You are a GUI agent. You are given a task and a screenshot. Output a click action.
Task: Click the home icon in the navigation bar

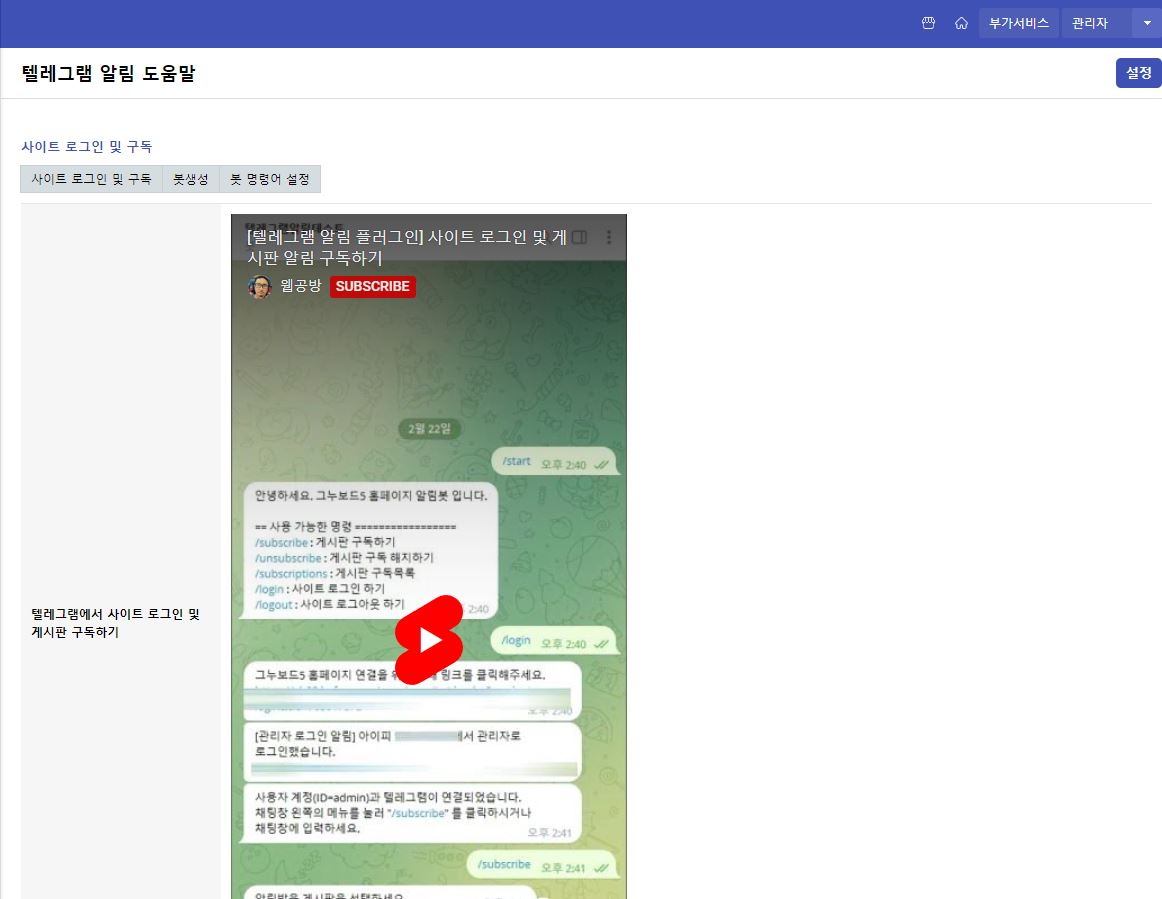(961, 22)
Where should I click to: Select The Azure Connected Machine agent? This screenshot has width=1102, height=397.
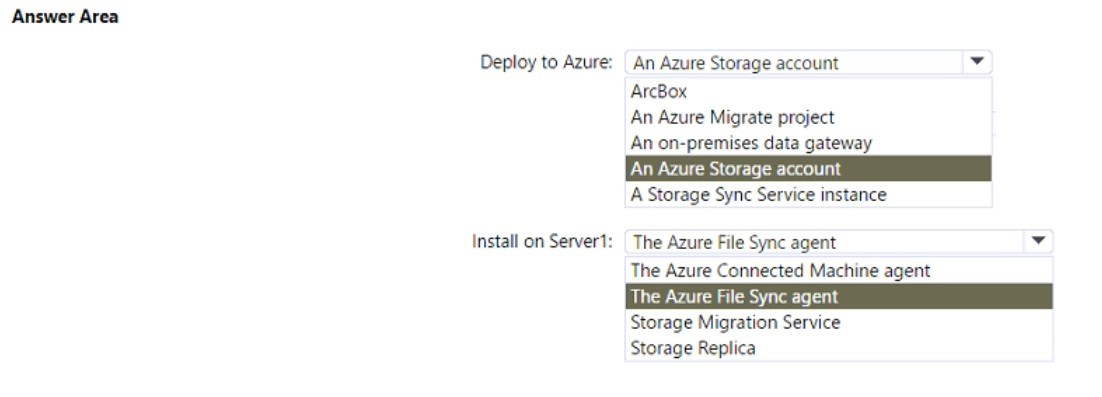click(x=839, y=271)
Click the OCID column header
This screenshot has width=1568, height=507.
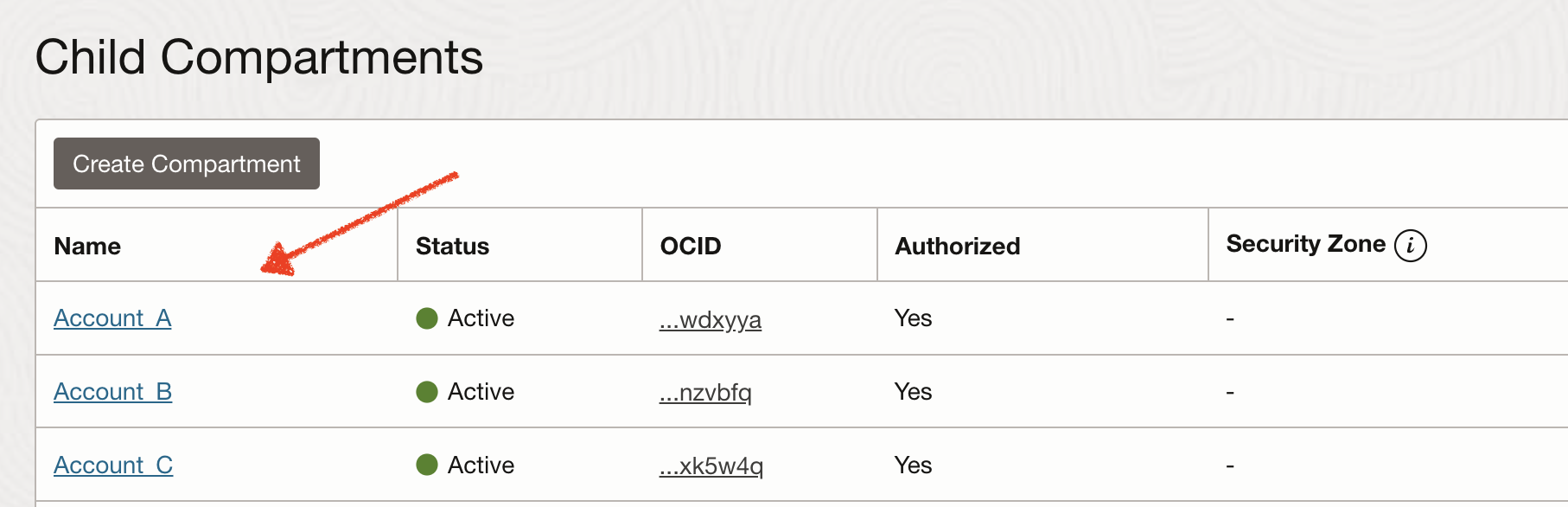(691, 247)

**PROBLEM DETAILS:**
Rewrite the rows above, replacing every "screenshot" with "image" and keeping everything else unchanged. Leave the pictures out of your answer.

**COMPLETE RESPONSE:**
You are a GUI agent. You are given a task and a image. Output a click action.
Task: Click the home icon in the navigation bar

(961, 22)
Where should I click to: Select The Azure Connected Machine agent? This image has width=1102, height=397.
click(x=839, y=271)
Click the OCID column header
This image has width=1568, height=507.
(691, 247)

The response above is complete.